La plupart des familles emmènent leur enfant chez le dentiste quand une dent fait mal. Les praticiens spécialisés en dentisterie pédiatrique suivent une autre logique, celle d’un calendrier calé sur la croissance, avec des étapes repérées où un examen apporte le plus d’informations. Ce calendrier reste largement méconnu.

Avant la première dent, une consultation qui s’adresse aux parents

La première visite est généralement conseillée avant même l’éruption de la première dent. L’enfant n’y est pas vraiment l’objet de l’examen. Elle sert à répondre aux questions des parents sur le brossage, le choix du dentifrice, les boissons et les moments de la journée où le sucre pose le plus de problèmes.

Le Centre Médico-Dentaire Balexert, à Genève, décrit ce rendez-vous initial comme le point de départ d’un suivi qui s’étale ensuite sur toute la croissance. Ses praticiens précisent à quel âge emmener son enfant chez le dentiste selon les étapes de la dentition, du nettoyage des gencives avant l’apparition des premières dents jusqu’au suivi de l’adolescence et des dents définitives.

Les âges où le calendrier se resserre

Au cours de la deuxième année, l’enfant comprend mieux ce qui se passe et la coopération devient possible. Un premier contrôle des dents de lait peut alors se faire, souvent par examen visuel et caméra intrabuccale, sans radiographie à ce stade.

Vers 6 ou 7 ans arrivent les premières dents définitives, les molaires notamment. Leur émail et leur position sur l’arcade font l’objet d’une attention particulière, et c’est le moment où des mesures de prévention peuvent être proposées.

Entre 10 et 12 ans, les dents de lait ont généralement toutes été remplacées. C’est habituellement à cette période qu’a lieu une première consultation d’orthodontie, pour évaluer l’alignement.

Entre 16 et 18 ans, un éventuel traitement orthodontique se termine et la question des dents de sagesse se pose, avec un dépistage de leur présence et de leur position.

Ce suivi mobilise plusieurs métiers autour du dentiste, hygiéniste dentaire, assistante en prophylaxie, orthodontiste ou chirurgien oral selon les situations. Les rendez-vous ne se ressemblent donc pas tous, et leur contenu évolue avec l’âge de l’enfant.

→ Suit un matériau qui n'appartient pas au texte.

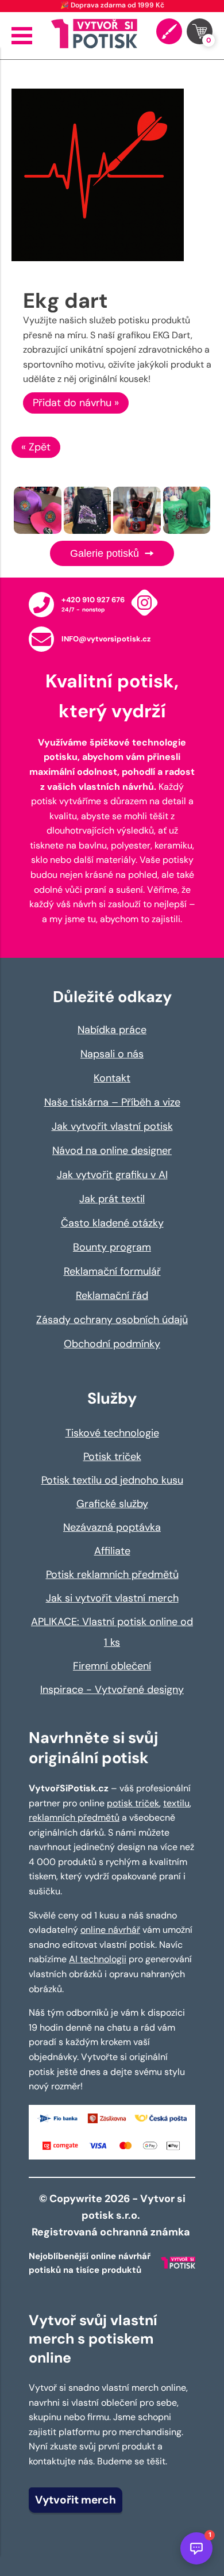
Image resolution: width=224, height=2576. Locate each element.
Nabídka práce (112, 1030)
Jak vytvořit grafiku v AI (112, 1175)
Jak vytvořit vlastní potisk (112, 1126)
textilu (176, 1803)
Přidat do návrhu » (76, 403)
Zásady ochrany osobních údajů (112, 1320)
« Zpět (36, 447)
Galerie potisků (106, 553)
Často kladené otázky (112, 1223)
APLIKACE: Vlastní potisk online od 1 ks (112, 1632)
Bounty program (112, 1247)
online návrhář (110, 1930)
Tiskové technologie (112, 1433)
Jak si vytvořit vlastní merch (112, 1598)
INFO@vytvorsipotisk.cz (105, 639)
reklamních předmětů (74, 1817)
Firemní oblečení (112, 1666)
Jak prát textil (112, 1199)
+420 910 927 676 (93, 600)
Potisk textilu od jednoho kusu (112, 1480)
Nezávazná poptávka (112, 1527)
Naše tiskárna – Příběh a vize (112, 1102)
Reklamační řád (112, 1295)
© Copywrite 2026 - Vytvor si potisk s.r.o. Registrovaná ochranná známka (112, 2215)
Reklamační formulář (112, 1271)
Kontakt (112, 1078)
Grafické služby (112, 1504)
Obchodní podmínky (112, 1344)
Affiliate (112, 1551)
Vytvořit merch (75, 2500)
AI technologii (97, 1959)
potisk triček (133, 1803)
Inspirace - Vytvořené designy (112, 1689)
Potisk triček (112, 1456)
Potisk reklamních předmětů (112, 1574)
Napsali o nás (112, 1054)
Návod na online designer (112, 1150)
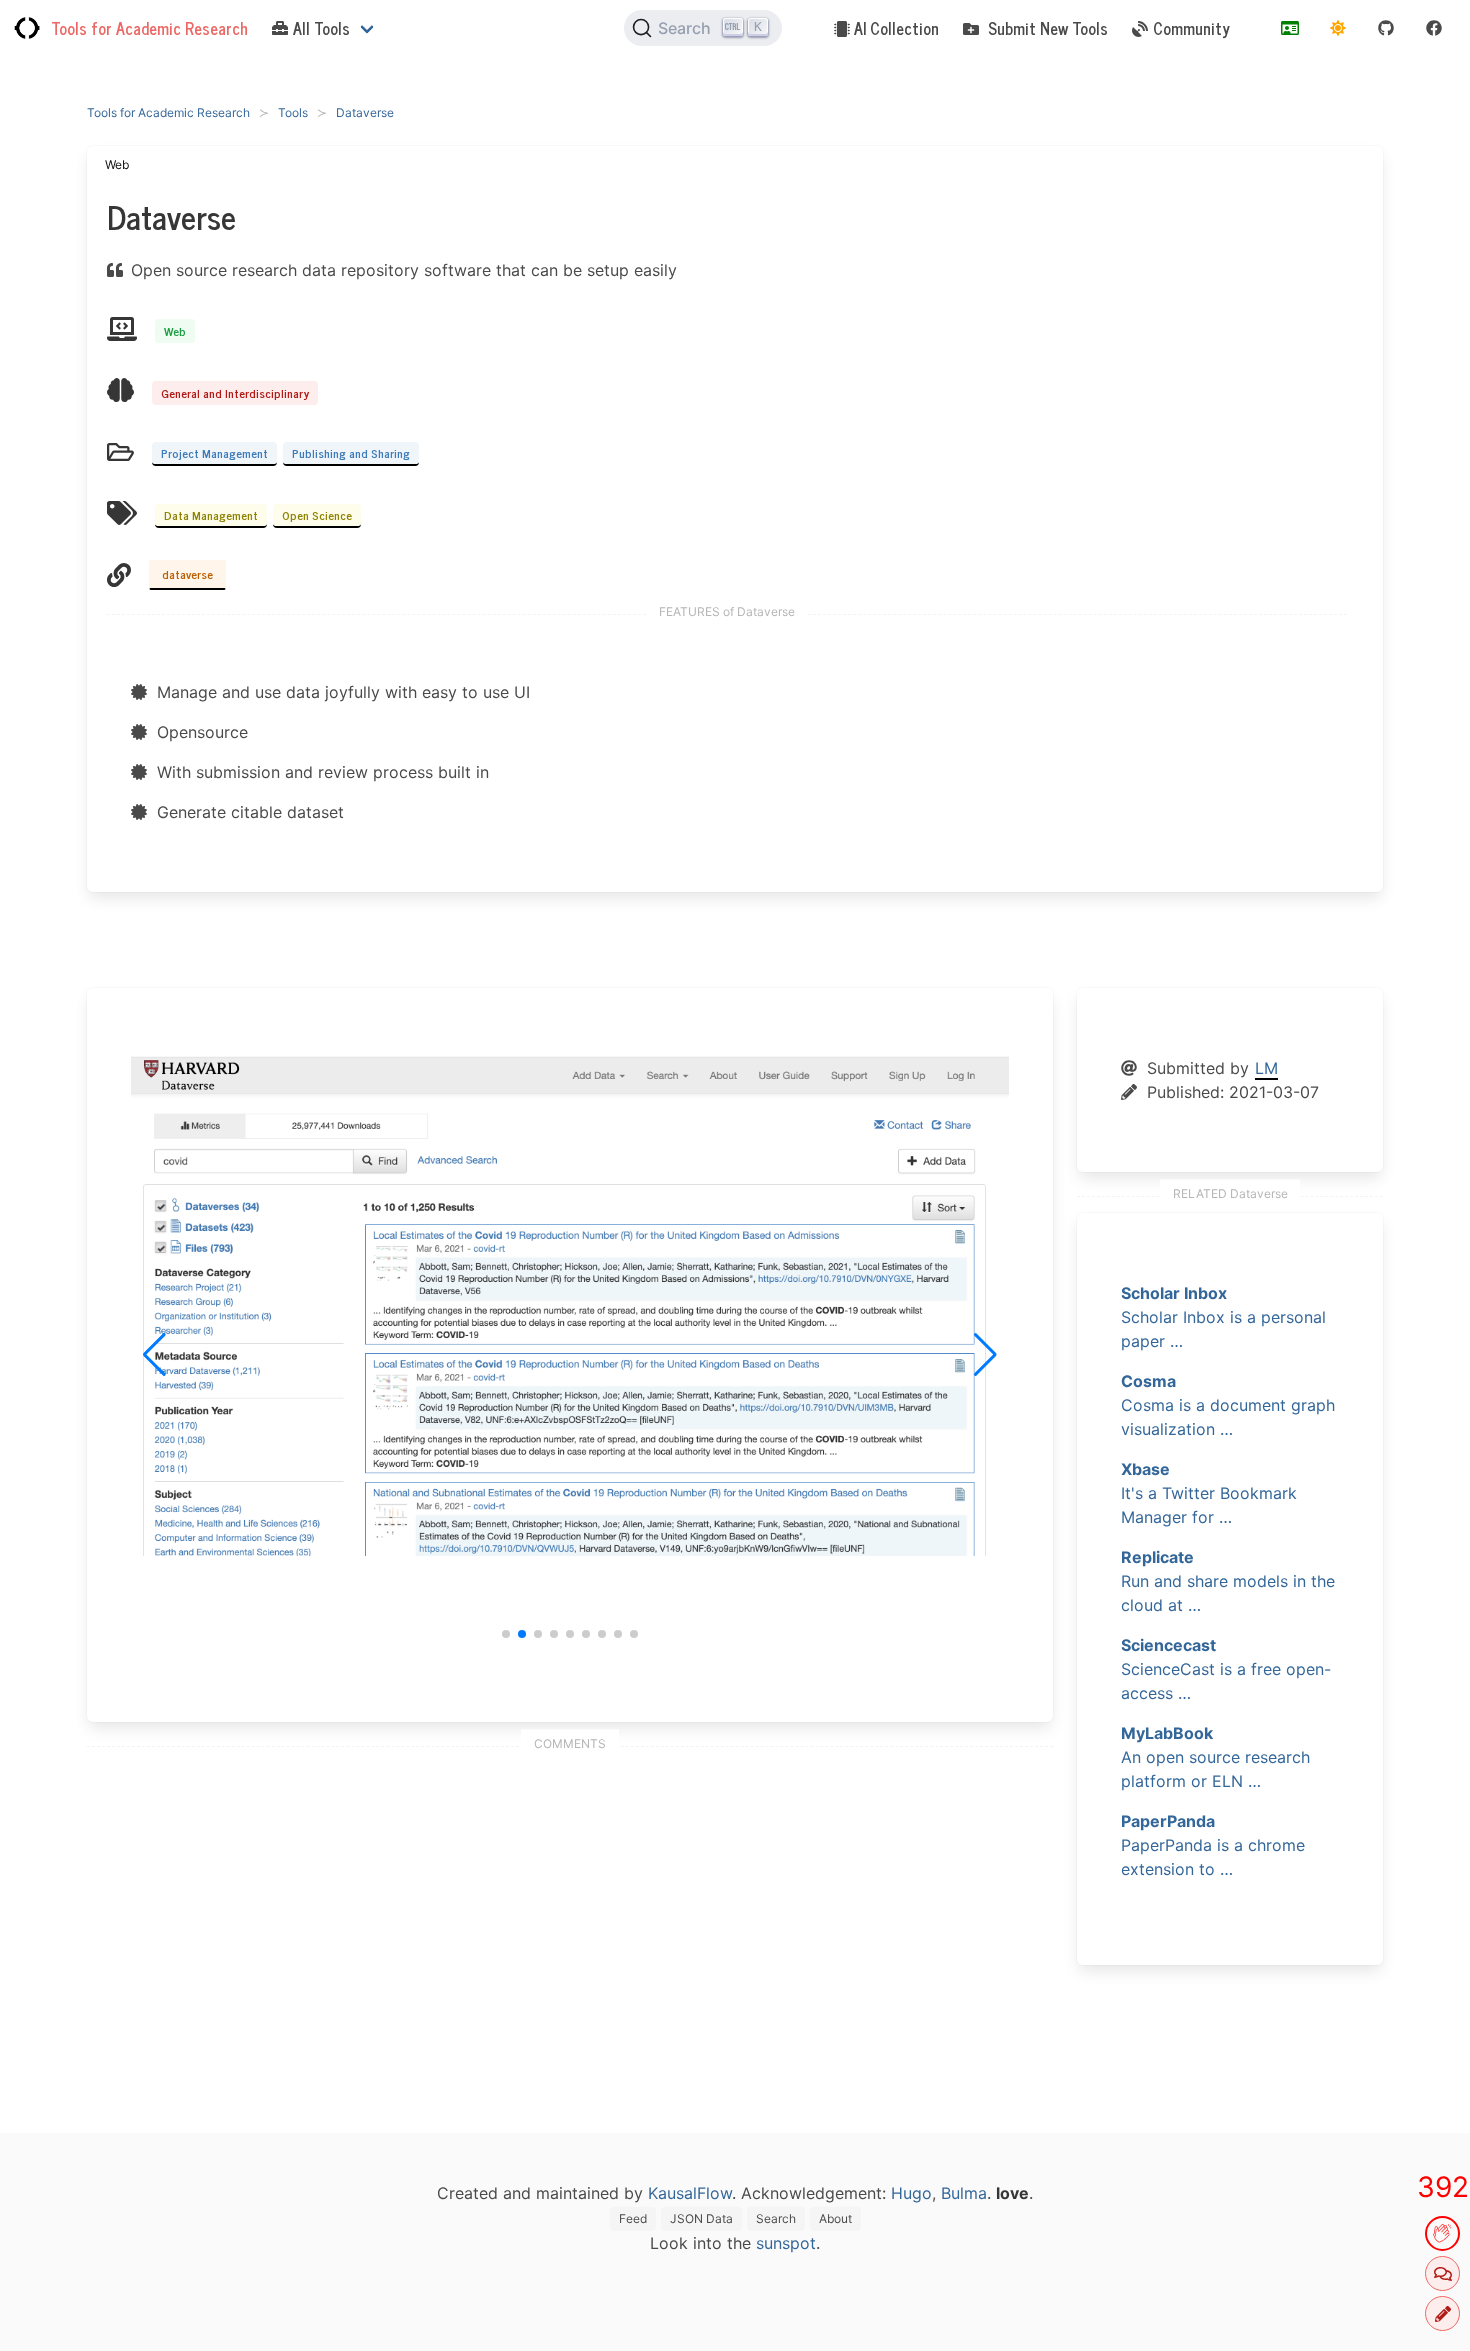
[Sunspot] (1338, 28)
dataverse (187, 574)
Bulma (964, 2193)
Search (776, 2218)
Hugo (911, 2193)
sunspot (786, 2243)
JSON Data (701, 2218)
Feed (633, 2218)
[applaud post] (1442, 2233)
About (835, 2218)
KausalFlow (690, 2193)
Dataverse (365, 112)
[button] (506, 1634)
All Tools (321, 28)
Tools (293, 112)
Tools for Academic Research (149, 28)
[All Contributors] (1290, 28)
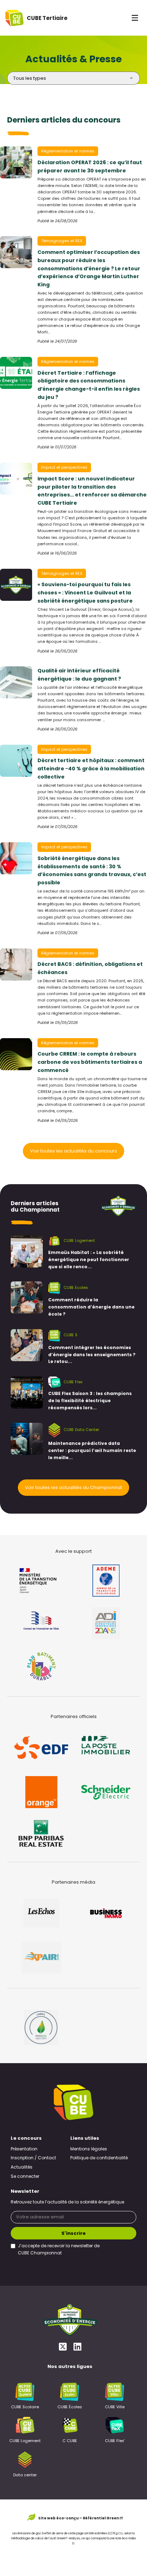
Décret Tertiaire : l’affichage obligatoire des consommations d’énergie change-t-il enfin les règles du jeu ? (88, 385)
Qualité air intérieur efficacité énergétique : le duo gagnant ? (79, 675)
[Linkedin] (77, 2346)
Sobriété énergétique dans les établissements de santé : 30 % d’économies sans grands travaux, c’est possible (91, 871)
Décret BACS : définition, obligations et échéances (90, 968)
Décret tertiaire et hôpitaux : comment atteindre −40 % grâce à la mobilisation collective (91, 769)
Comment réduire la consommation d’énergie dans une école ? (91, 1307)
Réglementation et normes (68, 151)
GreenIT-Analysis (68, 2538)
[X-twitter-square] (62, 2346)
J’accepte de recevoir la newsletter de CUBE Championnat (59, 2249)
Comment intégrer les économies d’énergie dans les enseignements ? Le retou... (92, 1355)
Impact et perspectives (64, 468)
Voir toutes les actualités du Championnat (73, 1487)
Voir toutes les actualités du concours (73, 1151)
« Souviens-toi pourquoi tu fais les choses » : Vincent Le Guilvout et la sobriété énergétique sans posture (85, 593)
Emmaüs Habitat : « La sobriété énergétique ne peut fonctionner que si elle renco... (88, 1260)
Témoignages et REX (61, 241)
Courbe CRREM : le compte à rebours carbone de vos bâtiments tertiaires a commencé (89, 1062)
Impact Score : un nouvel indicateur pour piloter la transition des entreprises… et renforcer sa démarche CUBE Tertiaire (92, 491)
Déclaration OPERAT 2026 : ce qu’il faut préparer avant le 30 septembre (89, 167)
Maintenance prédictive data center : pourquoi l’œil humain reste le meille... (92, 1451)
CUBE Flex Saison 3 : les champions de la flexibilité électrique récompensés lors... (90, 1401)
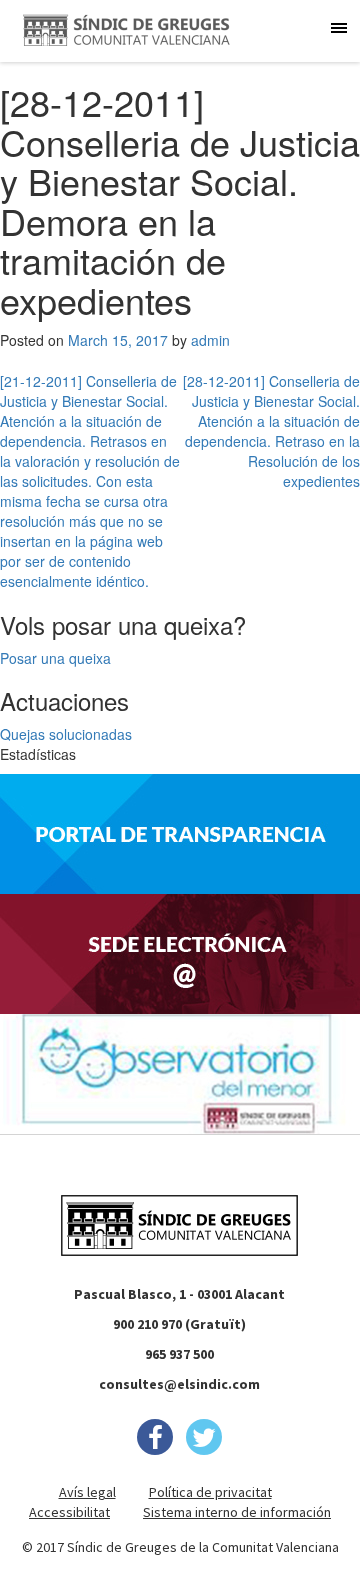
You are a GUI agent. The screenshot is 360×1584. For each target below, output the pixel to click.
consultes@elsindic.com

L’intérêt des rendez-vous quand tout va bien

Ces consultations régulières poursuivent deux objectifs qui n’ont rien à voir avec le soin d’une dent douloureuse.

Le premier tient au repérage précoce. Certaines situations se traitent plus simplement lorsqu’elles sont identifiées à un moment favorable de la croissance, ce que les praticiens appellent des fenêtres thérapeutiques. Passé ce moment, la même situation demande parfois une intervention plus lourde.

Le second est relationnel, et il compte autant. Un enfant qui vient plusieurs fois dans un cabinet sans jamais y avoir eu mal aborde différemment un soin le jour où il devient nécessaire. Cette familiarité se construit sur des visites où il ne se passe rien de particulier, ce qui explique qu’elles paraissent inutiles sur le moment.

Ces repères sont des tendances générales, pas des règles applicables telles quelles. Le rythme réel se décide avec le praticien qui suit l’enfant, en fonction de sa dentition et de ses habitudes.